*Testo di partenza*:
Bisogna infatti concentrarsi per comprendere a pieno la trama intricata in cui si muovono i tantissimi personaggi, tutti importanti, e i loro interessi. Solo così è possibile godere della suspance spionistico-complottista della pellicola: è nella trama infatti che risiede gran parte dell’atmosfera del film, più che nelle musiche, nell’azione o nell’aria noir (che pure calza a pennello su New York). Perdere un passaggio cruciale o il nome di un personaggio rischia di far annoiare e di non far trovare il trasporto necessario a seguire gli eventi che si sviluppano per tutti i centodue minuti di durata, ininterrottamente.

*Consegne*:
A. Rispondi a queste domande sulla recensione del film:
(i) Su quale città calza a pennello l'aria noir?
(ii) Quanti minuti dura il film?
(iii) Secondo la recensione, dove risiede gran parte dell'atmosfera del film?
B. Riprendi la recensione del film dopo l'ultima frase e scrivi qualche riga di seguito.

*Estratto del dataset*:
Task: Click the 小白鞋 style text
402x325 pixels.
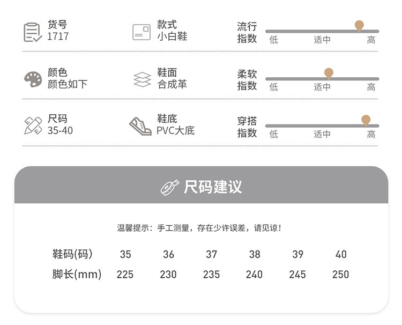Action: click(x=172, y=37)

*Risposte*:
A.
(i) Su New York.
(ii) Centodue minuti.
(iii) Nella trama.

B.
Non basta infatti seguire bene l’inizio per comprendere la trama, i molti indizi forniti nel primo tempo non sono così ovvi come si crede, rimane, quasi fino alla fine, sempre qualche pezzo mancante del puzzle. Le frasi sibilline che si crede di aver compreso, hanno sempre un non detto che emerge e si chiarisce solo molto tempo dopo.
“È mai possibile che nessuno in questa città sia capace di dire una frase fino alla fine?”
Questa è forse la domanda che meglio rappresenta il film. Il bello è che il detective
Taggart la dice solo nel secondo tempo, e da lì in poi c’è ancora moltissimo da svelare.
Da vedere, a patto che si riesca a rimanere concentrati durante tutto il film.